Generative AI (GenAI) quickly climbed to fame thanks in large part to large language models (LLMs) like ChatGPT and Microsoft Copilot. However, growing concern over transparency and reliability is causing many businesses to slow their roll on GenAI adoption. The solution could lie in more specialized, purpose-built models, according to Girish Pai, SVP and global head of AI & data at Hexaware.

“Part of the issue is that the most successful LLMs that exist today have basically been trained on the public Internet, which is publicly available information. While a lot of effort has gone into cleaning it up, it is largely uncontrolled information,” Pai told Fierce Network. “I think the transparency problem will reduce when we build models that are built for a specific purpose and with highly controlled data sets.”

Many businesses pursuing GenAI solutions are doing so using third-party models like the ones mentioned above. That includes most telcos, noted Priya Mehra, director of consulting firm Altman Solon.

For many applications, those models are fine-tuned with private data and rule sets. “That's what a lot of the tier-one CSPs are doing,” Mehra said. “Most telcos are more interested in doing that, fine tuning a use case and building their own application.”

While many enterprises also rely on this fine-tuning approach, there is growing interest across verticals in developing SLMs for more focused applications. 

SLMs are designed with specific industry needs in mind, and these smaller, specialized models are trained exclusively on relevant data, making them more accurate for their intended purposes. 

An LLM internalizes the vast amounts of data that it has ingested and sometimes there’s a need to unlearn what a model might have been taught. Meanwhile, purpose-built models have only been trained on what they need to know.
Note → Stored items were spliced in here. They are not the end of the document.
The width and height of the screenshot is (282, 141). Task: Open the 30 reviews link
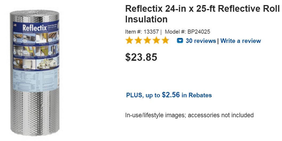click(x=201, y=41)
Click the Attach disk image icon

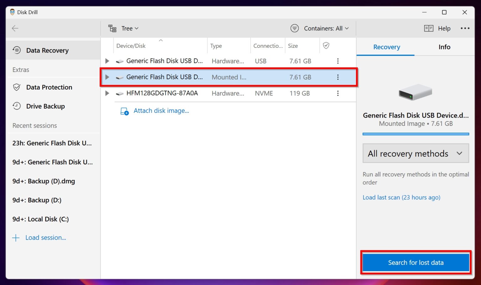(x=125, y=111)
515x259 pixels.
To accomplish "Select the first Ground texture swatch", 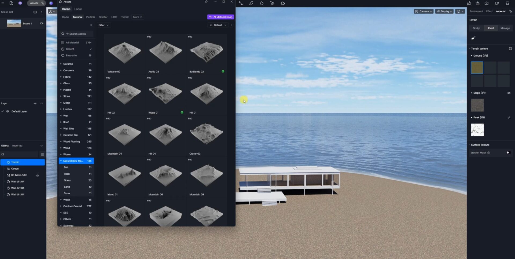I will [477, 68].
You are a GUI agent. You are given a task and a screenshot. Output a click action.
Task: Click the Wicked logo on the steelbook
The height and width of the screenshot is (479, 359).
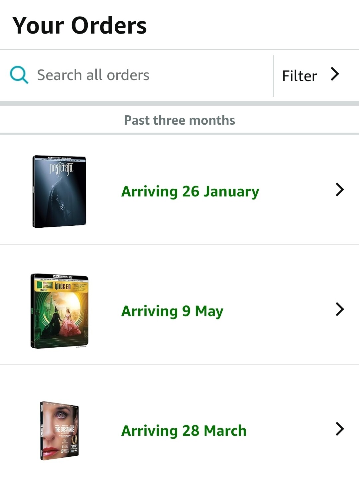[x=63, y=286]
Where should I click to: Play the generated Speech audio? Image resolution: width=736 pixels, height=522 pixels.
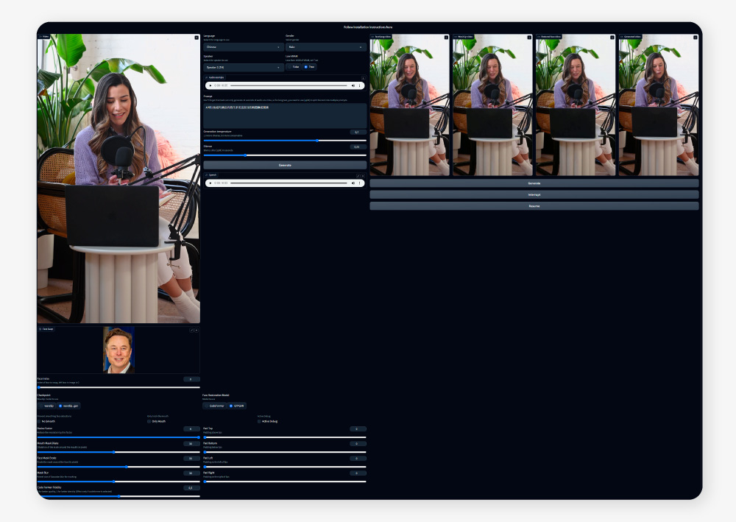pos(210,183)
For example, an industry-specific model in the healthcare could be trained on data, information and history from that space and will understand the domain far deeper than a general-purpose model. Pai sees this as the next evolution in AI.

“If you're trying to solve a problem, let's say, around marketing segmentation, you don't necessarily need to know what the terms of the Versailles Treaty were, but an LLM does know those things. So, it's about restricting the knowledge of the model to things that are only relevant and useful to where you're deploying that model,” Pai explained. “We’re talking about actually training a model from scratch.”

SLMs show promise

Armand Ruiz, VP of product for IBM’s AI Platform, has also championed the rise of SLMs, touting their efficiency and adaptability compared to larger LLMs. 
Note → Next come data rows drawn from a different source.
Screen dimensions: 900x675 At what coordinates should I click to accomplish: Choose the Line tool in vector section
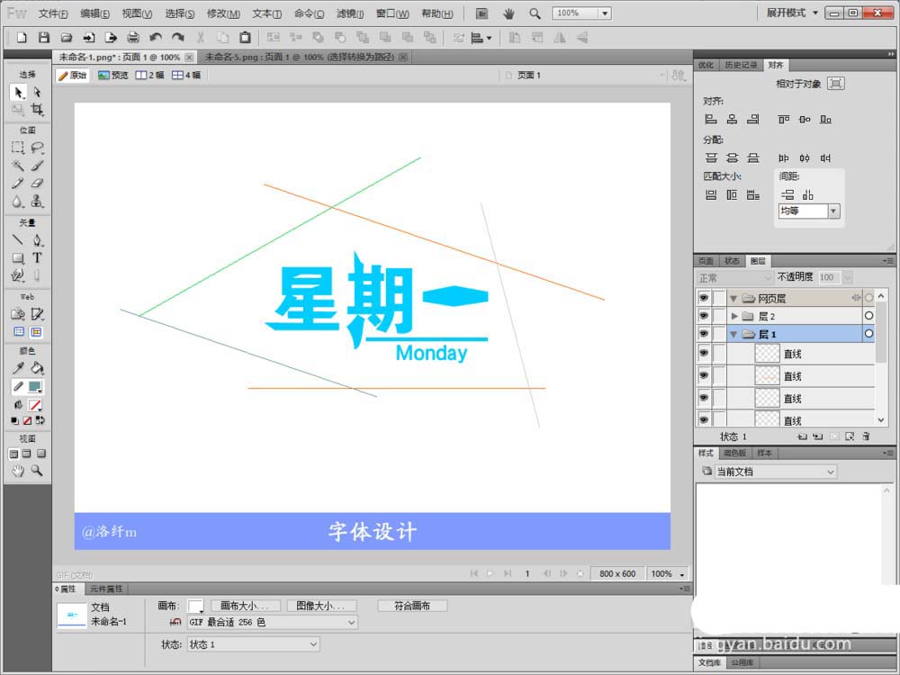18,240
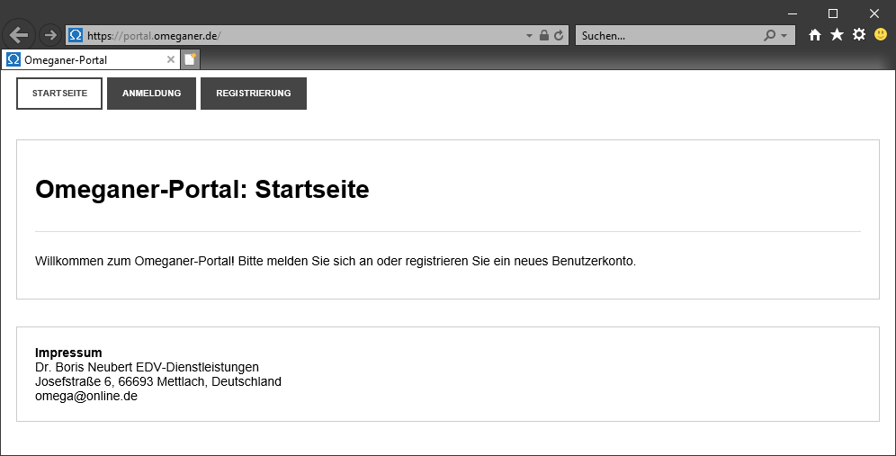Viewport: 896px width, 456px height.
Task: Click the browser Back arrow button
Action: point(19,35)
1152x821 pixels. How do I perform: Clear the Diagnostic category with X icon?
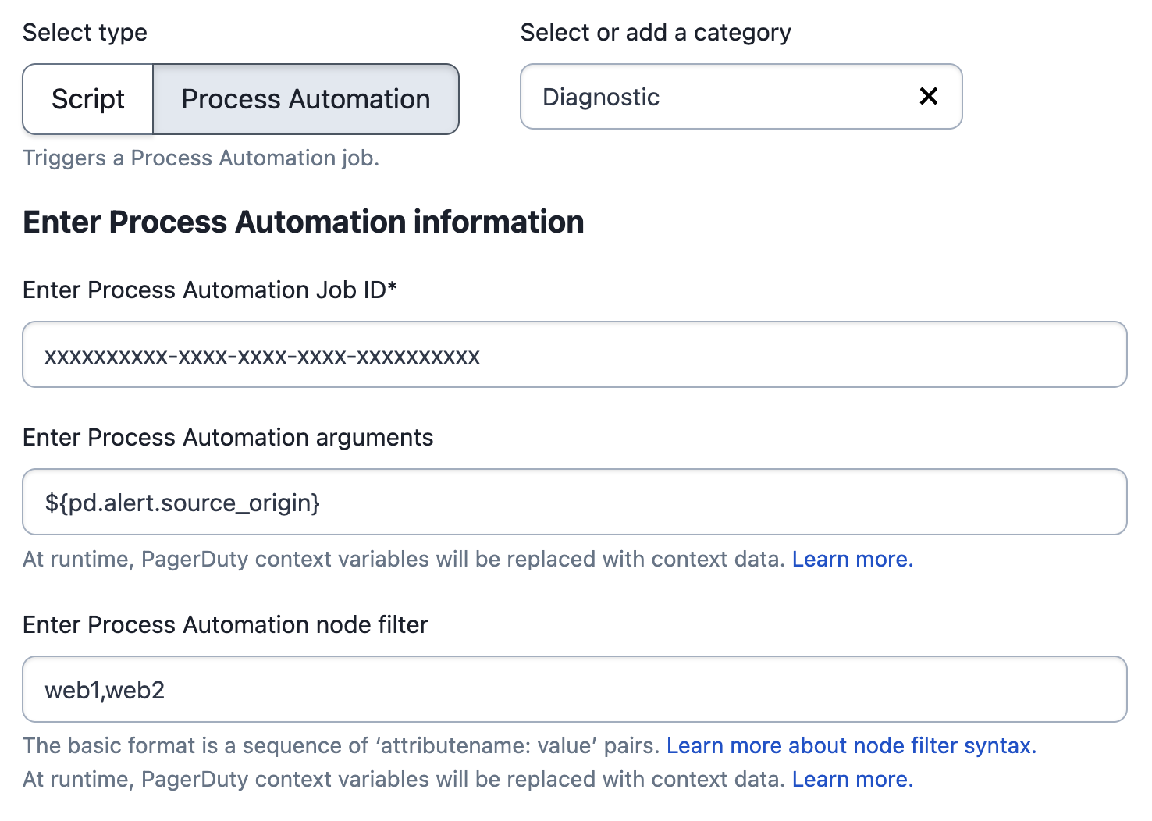click(x=928, y=96)
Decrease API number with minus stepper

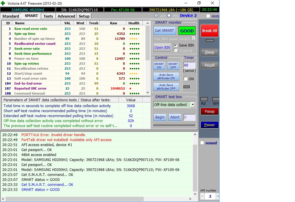click(x=202, y=196)

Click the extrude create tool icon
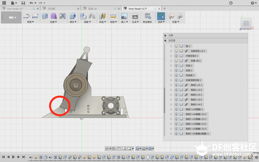45,16
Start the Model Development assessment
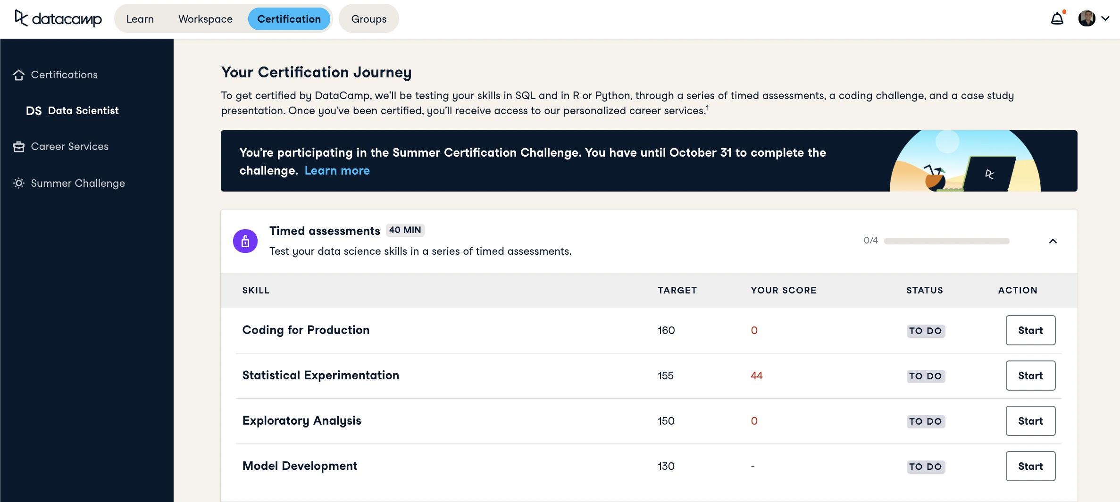Image resolution: width=1120 pixels, height=502 pixels. pos(1030,466)
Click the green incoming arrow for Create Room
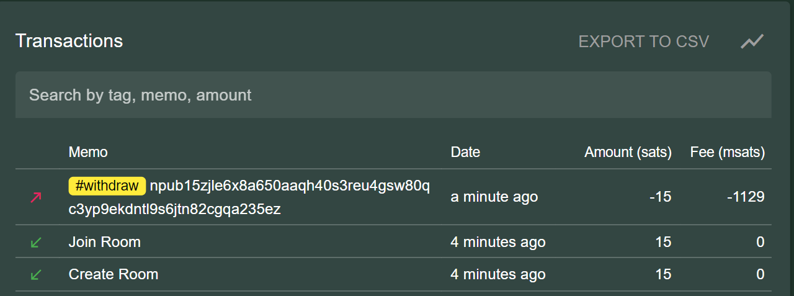The image size is (794, 296). coord(36,274)
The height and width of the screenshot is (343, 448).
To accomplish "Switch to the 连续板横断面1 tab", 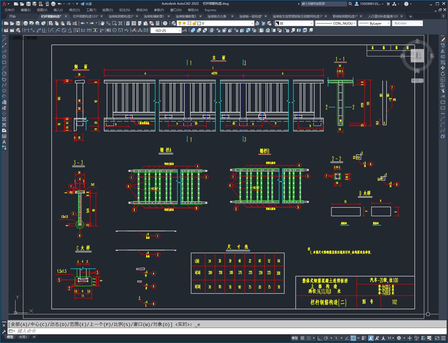I will pos(154,16).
“I'm very excited about small, specialized models that can outperform large, generalist models,” Ruiz wrote on LinkedIn last month. He also highlighted SLMs’ advantages in terms of data privacy, security and intellectual property control—key factors for businesses concerned about the risks associated with third-party AI solutions.

Similarly, Dell Technologies’ Senior Principal Engineer Raed Hijer has found SLMs have shown a “relatively good performance when compared to LLMs for specific use-cases.” Hijer said SLMs like Llama3-8B and Mixtral 8x22B are showing promising results in certain areas, such as question answering, sentiment analysis and reasoning. 

“This suggests that other factors, besides the sheer size of the Language Model play important roles in its performance,” Hijer wrote in a blog for the company.

As more companies weigh the benefits and risks of GenAI, the AI industry is at a crossroads. In the coming years, the competition between large generalist models and small, specialized models is likely to intensify.

Today, the models that are “most effective, and that hallucinate the least, are the most common,” Pai said. “It’s OpenAI, and it's Anthropic, and there's a preference to work with those models and fine tune them, rather than looking at something that is new and only built for a purpose as of now. But I think that'll change.”